Each state and U.S. territory separately licenses medical professionals. That means practitioners, regardless of discipline, seeking a license in more than one state must go through each individual state’s licensing process. This process could be streamlined through the use of interstate compacts.
Interstate compacts are unique tools that encourage multistate cooperation and innovative policy solutions while asserting and preserving state sovereignty. The Council of State Governments’ National Center for Interstate Compacts is working with several groups in determining the feasibility of a compact related to their particular profession.
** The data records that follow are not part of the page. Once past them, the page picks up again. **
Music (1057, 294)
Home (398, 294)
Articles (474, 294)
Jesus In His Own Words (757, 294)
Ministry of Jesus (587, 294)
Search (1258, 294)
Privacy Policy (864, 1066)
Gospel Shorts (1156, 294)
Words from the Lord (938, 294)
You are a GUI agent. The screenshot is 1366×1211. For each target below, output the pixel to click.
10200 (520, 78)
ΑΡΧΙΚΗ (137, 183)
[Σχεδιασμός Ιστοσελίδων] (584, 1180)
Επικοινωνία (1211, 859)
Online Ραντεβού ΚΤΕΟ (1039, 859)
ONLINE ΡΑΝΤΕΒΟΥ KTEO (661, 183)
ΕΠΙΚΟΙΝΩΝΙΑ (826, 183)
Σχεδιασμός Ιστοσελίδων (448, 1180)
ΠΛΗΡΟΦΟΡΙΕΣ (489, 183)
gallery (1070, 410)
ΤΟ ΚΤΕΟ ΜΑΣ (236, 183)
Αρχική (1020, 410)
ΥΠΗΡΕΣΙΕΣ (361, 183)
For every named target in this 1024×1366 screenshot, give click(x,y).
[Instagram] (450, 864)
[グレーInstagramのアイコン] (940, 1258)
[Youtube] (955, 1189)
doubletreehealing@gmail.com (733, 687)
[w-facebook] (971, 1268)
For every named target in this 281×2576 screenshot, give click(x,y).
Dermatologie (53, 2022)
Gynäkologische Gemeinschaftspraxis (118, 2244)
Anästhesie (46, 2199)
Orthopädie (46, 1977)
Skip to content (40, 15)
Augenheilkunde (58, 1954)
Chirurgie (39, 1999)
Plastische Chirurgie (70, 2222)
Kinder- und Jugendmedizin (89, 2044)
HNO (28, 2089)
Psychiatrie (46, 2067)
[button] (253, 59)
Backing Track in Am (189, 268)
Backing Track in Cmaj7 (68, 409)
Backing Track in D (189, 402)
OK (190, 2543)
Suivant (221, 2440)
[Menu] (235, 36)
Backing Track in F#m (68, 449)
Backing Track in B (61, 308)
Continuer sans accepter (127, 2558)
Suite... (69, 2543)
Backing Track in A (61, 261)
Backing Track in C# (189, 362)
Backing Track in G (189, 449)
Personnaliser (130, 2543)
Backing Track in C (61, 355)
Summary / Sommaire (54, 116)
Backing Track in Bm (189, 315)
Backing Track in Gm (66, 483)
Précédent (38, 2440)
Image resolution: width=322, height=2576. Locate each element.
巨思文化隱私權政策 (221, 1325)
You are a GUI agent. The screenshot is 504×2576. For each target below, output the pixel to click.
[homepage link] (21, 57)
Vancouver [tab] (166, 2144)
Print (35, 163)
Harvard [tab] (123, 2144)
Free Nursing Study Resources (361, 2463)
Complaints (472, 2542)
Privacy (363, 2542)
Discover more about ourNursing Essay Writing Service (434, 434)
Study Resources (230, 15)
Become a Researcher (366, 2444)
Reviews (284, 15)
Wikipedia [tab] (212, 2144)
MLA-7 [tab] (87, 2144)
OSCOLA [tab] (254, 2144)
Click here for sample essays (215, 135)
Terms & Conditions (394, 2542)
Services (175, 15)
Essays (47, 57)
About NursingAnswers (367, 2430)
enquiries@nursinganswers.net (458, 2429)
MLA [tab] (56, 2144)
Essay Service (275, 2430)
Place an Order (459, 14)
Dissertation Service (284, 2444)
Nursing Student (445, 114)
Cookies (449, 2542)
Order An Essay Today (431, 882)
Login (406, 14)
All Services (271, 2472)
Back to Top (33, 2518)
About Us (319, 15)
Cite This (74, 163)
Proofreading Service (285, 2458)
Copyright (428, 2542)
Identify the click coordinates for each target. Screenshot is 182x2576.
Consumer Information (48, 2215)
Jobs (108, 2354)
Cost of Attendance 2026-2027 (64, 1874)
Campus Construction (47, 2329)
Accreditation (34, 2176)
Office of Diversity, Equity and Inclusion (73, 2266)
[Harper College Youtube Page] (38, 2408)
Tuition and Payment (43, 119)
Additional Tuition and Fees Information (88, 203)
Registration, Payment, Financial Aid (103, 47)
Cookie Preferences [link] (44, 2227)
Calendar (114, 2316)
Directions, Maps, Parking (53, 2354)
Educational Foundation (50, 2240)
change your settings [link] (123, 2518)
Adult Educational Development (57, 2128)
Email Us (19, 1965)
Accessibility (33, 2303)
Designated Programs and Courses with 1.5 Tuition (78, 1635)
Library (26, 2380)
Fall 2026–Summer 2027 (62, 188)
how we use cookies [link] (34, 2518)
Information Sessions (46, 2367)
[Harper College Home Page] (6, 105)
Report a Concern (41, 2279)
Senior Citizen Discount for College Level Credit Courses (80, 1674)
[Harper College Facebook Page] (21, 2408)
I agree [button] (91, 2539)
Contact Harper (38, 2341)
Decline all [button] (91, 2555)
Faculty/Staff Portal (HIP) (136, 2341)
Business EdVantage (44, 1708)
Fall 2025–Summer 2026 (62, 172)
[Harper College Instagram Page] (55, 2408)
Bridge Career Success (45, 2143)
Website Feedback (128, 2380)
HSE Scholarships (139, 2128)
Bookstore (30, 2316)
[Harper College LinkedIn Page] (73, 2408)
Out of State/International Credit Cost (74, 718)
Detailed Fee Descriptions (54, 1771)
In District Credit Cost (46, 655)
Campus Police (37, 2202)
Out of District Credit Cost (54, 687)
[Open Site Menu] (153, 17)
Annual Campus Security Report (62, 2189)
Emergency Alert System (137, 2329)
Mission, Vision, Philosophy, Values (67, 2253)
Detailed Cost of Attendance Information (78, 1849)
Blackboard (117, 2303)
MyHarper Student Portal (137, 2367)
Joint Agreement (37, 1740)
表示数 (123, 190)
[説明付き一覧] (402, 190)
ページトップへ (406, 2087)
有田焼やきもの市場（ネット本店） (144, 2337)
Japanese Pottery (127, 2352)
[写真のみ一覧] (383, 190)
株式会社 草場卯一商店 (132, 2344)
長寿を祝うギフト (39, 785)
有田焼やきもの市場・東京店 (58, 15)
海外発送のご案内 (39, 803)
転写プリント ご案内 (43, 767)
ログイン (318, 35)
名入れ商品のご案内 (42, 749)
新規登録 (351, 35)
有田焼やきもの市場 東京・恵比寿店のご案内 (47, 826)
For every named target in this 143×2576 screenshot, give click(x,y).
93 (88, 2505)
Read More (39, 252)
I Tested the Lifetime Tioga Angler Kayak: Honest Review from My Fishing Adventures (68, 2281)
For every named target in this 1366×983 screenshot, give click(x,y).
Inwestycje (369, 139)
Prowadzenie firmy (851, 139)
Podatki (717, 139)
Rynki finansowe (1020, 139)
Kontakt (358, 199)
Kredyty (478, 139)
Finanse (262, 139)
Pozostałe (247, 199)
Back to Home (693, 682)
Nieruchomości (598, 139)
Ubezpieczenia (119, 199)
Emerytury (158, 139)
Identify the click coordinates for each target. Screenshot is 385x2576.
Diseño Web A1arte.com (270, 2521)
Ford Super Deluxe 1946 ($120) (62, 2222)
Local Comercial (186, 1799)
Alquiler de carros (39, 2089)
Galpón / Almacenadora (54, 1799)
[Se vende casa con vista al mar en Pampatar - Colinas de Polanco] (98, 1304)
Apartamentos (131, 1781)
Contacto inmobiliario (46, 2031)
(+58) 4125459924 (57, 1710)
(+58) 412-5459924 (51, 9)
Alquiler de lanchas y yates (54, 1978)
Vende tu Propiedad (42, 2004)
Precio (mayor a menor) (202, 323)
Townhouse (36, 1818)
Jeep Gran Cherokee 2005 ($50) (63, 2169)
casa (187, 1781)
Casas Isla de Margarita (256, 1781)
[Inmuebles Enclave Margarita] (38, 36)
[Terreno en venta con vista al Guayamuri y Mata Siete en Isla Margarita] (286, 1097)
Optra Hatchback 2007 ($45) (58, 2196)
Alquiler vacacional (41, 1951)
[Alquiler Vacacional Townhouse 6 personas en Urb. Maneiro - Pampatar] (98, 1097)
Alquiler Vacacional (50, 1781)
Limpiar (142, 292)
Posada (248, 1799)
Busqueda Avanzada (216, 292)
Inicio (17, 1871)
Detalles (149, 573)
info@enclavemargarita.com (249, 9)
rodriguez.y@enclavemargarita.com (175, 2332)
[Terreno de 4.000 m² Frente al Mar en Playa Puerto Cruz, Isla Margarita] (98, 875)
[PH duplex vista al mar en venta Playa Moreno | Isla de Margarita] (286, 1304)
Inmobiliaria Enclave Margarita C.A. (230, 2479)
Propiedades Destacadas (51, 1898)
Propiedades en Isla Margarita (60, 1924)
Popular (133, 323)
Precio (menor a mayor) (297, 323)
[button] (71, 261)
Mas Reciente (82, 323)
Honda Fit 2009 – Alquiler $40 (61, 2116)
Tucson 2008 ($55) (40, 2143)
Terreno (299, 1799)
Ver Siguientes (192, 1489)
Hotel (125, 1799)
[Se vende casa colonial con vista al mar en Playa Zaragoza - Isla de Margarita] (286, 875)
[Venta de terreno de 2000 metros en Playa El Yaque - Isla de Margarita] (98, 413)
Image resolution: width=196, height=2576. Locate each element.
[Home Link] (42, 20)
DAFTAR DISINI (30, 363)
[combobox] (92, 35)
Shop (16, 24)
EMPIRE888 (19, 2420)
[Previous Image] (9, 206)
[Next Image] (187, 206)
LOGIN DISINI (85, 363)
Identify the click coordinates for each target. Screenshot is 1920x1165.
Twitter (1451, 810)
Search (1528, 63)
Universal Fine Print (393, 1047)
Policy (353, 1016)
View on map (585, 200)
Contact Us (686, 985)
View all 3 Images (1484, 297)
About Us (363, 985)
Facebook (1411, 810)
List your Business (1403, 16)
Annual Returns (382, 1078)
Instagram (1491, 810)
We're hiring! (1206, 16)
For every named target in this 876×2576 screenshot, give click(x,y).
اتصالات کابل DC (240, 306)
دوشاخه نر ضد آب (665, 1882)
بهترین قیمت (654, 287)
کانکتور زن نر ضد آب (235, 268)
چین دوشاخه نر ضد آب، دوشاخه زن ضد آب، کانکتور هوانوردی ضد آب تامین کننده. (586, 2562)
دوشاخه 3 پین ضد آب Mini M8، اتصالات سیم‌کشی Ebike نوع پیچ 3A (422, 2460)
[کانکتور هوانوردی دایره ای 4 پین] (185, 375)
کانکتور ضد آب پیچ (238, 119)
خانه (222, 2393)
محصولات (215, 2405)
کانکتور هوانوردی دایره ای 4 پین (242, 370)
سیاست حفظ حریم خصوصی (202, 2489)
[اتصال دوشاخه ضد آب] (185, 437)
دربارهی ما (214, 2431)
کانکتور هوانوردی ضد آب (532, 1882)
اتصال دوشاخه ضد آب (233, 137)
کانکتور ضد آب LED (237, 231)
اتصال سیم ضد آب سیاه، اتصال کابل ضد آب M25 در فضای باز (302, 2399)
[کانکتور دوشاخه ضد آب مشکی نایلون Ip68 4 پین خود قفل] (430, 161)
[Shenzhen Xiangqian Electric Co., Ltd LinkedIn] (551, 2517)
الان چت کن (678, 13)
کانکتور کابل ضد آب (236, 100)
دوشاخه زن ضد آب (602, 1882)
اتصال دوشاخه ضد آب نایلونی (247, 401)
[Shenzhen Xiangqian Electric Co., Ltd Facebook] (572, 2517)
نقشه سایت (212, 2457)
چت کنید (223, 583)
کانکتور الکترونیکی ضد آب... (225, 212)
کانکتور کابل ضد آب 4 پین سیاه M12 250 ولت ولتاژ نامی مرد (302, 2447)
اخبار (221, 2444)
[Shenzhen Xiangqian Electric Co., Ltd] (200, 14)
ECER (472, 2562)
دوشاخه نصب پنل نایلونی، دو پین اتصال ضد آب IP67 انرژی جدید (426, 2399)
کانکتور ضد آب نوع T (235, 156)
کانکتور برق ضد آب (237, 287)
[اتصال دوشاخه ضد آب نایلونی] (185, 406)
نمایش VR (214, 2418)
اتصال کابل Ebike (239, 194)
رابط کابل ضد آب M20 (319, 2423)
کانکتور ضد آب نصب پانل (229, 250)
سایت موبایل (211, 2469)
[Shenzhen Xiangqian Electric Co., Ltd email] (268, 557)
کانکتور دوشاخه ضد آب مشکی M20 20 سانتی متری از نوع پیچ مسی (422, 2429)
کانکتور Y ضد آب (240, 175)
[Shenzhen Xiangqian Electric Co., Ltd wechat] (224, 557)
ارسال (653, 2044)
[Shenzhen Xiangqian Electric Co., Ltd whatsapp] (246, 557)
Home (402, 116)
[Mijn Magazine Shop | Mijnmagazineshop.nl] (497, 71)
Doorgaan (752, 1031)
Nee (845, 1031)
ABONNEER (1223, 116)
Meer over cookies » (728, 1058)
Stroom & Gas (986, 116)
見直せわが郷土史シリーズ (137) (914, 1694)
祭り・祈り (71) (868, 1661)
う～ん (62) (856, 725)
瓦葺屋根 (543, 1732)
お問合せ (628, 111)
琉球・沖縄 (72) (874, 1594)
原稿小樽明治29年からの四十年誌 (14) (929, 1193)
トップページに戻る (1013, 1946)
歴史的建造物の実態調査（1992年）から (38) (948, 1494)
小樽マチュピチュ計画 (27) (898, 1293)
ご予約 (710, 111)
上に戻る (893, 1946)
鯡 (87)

These licensing compacts in various stages of development will be featured during a session to be convened Aug. 13 at CSG’s Annual Meeting in Anchorage, Alaska. During the session, attendees will learn about interstate compacts broadly, as well as hear about some of CSG’s ongoing compact work in the area of health care licensing.
Rick Masters has consulted with The Council of State Governments’ National Center for Interstate Compacts for about 10 years. He will talk about the medical licensing compacts at the conference.
“I cannot recall a time where there was so much overlap between our ongoing projects,” he said. “That is a testament to the strength of the compact mechanism, but it also creates a need for education and awareness on the part of legislators, legislative staff and policymakers. This session represents the first step in that process.”